Al clásico cuento de Antoine de Saint-Exupéry, El Principito, le vendría muy bien añadir un capítulo sobre el encuentro con un político.
En este capítulo, el Principito llega a un planeta chiquito, muy chiquito, en el cual había un hombre parado frente a una testera, mirándo su reflejo en un espejo de mano. Tenía el aire muy serio, como preocupado.
“¿Qué hace usted?”, preguntó el Principito. “¿Por qué está tan serio?”
El hombre le respondió, sin dejarse de mirar: “Soy político y odio los espejos.”
“¿Por qué?”, dijo el principito.
“Es que no aguanto la cara del píllo que me mira. No sé cómo no se le cae la cara de vergüenza”.
“No entiendo», le interrumpió el Principito, «pero no es usted mismo el que se esta mirando?”
“Claro que si,” respondió el político, con impaciencia, “pero yo trato todo el tiempo de pasar por santo varón, que no se noten las trampas que hice para llegar a donde estoy, y el espejo, el maldito espejo, nada, no me hace caso, me sigue castigando con su reflejo.”
El hombre estaba tan ensimismado con sus pensamientos, que siguió hablando sin parar.
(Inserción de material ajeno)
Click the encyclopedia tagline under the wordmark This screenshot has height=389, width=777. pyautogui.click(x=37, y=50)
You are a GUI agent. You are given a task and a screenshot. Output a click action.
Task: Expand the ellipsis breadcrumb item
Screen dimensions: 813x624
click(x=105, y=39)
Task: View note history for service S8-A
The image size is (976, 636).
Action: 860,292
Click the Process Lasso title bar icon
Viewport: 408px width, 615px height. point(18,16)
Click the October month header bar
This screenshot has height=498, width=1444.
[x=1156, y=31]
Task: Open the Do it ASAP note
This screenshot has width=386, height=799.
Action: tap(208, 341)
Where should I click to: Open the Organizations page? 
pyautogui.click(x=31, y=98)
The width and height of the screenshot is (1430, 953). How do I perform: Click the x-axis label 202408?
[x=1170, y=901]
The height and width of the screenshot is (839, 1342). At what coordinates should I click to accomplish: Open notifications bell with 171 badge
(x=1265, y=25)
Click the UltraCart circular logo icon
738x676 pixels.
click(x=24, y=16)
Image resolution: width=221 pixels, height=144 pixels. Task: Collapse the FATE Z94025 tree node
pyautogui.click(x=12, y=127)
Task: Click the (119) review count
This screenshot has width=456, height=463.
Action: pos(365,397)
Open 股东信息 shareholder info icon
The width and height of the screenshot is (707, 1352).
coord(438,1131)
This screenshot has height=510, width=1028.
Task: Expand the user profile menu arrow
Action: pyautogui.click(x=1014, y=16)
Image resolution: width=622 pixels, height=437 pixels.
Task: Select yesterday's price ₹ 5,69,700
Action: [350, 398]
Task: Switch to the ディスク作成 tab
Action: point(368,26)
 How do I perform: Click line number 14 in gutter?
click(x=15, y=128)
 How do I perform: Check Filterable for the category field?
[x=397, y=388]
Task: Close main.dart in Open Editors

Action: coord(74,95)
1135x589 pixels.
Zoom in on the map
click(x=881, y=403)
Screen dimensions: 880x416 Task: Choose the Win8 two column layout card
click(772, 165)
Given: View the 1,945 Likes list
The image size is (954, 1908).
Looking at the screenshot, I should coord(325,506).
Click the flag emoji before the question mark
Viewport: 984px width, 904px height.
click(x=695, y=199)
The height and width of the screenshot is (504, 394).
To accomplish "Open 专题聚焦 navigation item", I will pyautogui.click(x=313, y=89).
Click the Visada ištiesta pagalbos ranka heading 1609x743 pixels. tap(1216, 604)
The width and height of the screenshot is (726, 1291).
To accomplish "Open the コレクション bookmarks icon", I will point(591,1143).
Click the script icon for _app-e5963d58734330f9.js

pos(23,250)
Era él y él nomás.
“Pero hay algo que sí tengo que reconocer”, dijo el político, solemnemente, levantando la barbilla y girando la cabeza a un lado y al otro, como mirando su perfil en el reflejo. “Este espejo tiene una falla y me encanta.”
“¿Una falla?” preguntó el Principito, “¿Cuál podría ser?”
“¡Pues que el espejo no tiene doble fondo! Yo sí tengo doble fondo. Tengo dobles promesas, dobles discursos, personalidades múltiples dependiendo de la ocasión, ¡y este aparatejo no lo refleja! Me encanta, debería nombrar a su inventor como mi secretario personal.”
“Dígame,” dijo el Principito. “¿Todos los políticos son así? ¿Cuando se miran en un espejo de mano, piensan lo mismo que usted?”
“Mmm, no sé” dijo el político. “Yo conozco un colega que no tiene un espejo de mano, sino uno de cuerpo entero, supongo para mirar si realmente tiene una cola de paja que no le moleste la figura”.
Sin más, el político paró de hablar y siguió miraándo su espejo, sonriendo a la fuerza, haciendo gestos como saludando al público y dando discursos como si tuviera al frente cámaras de televisión y una docena de periodistas.
El Principito quiso preguntar más, pero el político ya no le estaba prestando ninguna atención, estaba él solo, inmerso en su circo diario.
“Que extrañas son las personas mayores,” pensó el Principito, y con mucha pena se alejó volando, pensando en los políticos y en su reflejo sin reflejo.